Managed file operations, e.g. file_copy() / file_move() should not have the option to "take over" an existing file entity. It should be hardcoded to make sure the new URI is unique in database and filesystem. A file entity's URI can change, but the contents of a file entity's file must never change.
Replace constants:
FILE_EXISTS_RENAME, FILE_EXISTS_REPLACE, FILE_EXISTS_ERROR
should be:
FILE_CHECK_EXISTS_FALSE, FILE_CHECK_EXISTS_FS, FILE_CHECK_EXISTS_DB_FS
We do not need FILE_EXISTS_ERROR - code that needs this functionality can check itself.
The database should be checked for an existing URI before the filesystem as communicating with the filesystem can be very expensive, e.g. it could be in the cloud.
There is no situation where it is necessary to check database for an existing URI but not the filesystem.
Combine file_destination() and file_create_filepath() into file_uri_prepare() - a single function that ensures a URI is suitable for a new file.
Calls to file_valid_uri() just get in the way as it is perfectly valid to pass a filepath instead of a URI.
file_move() shouldn't return an entity as it is just modifying the entity that is passed to it.
file_copy() / file_move() / file_save_data() should set the filename of the resultant entity to the basename of the desired destination (provided it isn't a directory), not the basename of the resultant URI.
Remaining tasks
Review patch.
User interface changes
none
API changes
file_copy(File $source, $destination = NULL, $replace = FILE_EXISTS_RENAME) =>
file_copy(File $file, $destination = NULL)
file_unmanaged_copy($source, $destination = NULL, $replace = FILE_EXISTS_RENAME) =>
file_unmanaged_copy($source, $destination = NULL, $check_exists = FILE_CHECK_EXISTS_FS)
file_destination($destination, $replace) and file_create_filename($basename, $directory) =>
file_uri_prepare($uri, $check_exists = FILE_CHECK_EXISTS_FS)
file_move(File $source, $destination = NULL, $replace = FILE_EXISTS_RENAME) =>
file_move(File $file, $destination = NULL)
file_unmanaged_move($source, $destination = NULL, $replace = FILE_EXISTS_RENAME) =>
file_unmanaged_move($source, $destination = NULL, $check_exists = FILE_CHECK_EXISTS_FS)
drupal_file_exists($uri, $check_db = FALSE)
file_save_upload($source, $validators = array(), $destination = FALSE, $replace = FILE_EXISTS_RENAME) =>
file_save_upload($source, $validators = array(), $destination = NULL)
file_save_data($data, $destination = NULL, $replace = FILE_EXISTS_RENAME) =>
file_save_data($data, $destination = NULL)
file_unmanaged_save_data($data, $destination = NULL, $replace = FILE_EXISTS_RENAME) =>
file_unmanaged_save_data($data, $destination = NULL, $check_exists = FILE_CHECK_EXISTS_FS)
system_retrieve_file($url, $destination = NULL, $managed = FALSE, $replace = FILE_EXISTS_RENAME) =>
system_retrieve_file($url, $destination = NULL, $check_exists = FILE_CHECK_EXISTS_FS)
Original report by pwolanin
Found this in Drupal 7, but the fix should be the same for both 7 and 8 (and maybe 6?).
Discussed the problem with aaronwinborn and effulgensia and the it seems pretty clear we have a bug in terms of file_destination() because for a managed file it only checks if the file exists on disk.
This can lead to an SQL error if the URI exists in the {file_managed} table.

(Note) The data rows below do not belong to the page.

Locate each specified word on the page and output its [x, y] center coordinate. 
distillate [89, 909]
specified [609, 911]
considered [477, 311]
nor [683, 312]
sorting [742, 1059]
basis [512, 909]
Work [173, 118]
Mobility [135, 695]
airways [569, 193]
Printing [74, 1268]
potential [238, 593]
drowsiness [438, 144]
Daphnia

For example, if I have 2 webnodes with local /tmp directories, a file being saved to temporary:// may not exist on disk, but may exist in the database. This can also happen if entries are not correctly purged when a file is deleted off disk.
There is a second bug which is a renaming race condition. If 2 users are trying to upload a file at about the same time, the simple incrementing logic may give both users the same file name.
Proposed fixes:
#1: when saving a managed file, check the URI in the database as well as on disk.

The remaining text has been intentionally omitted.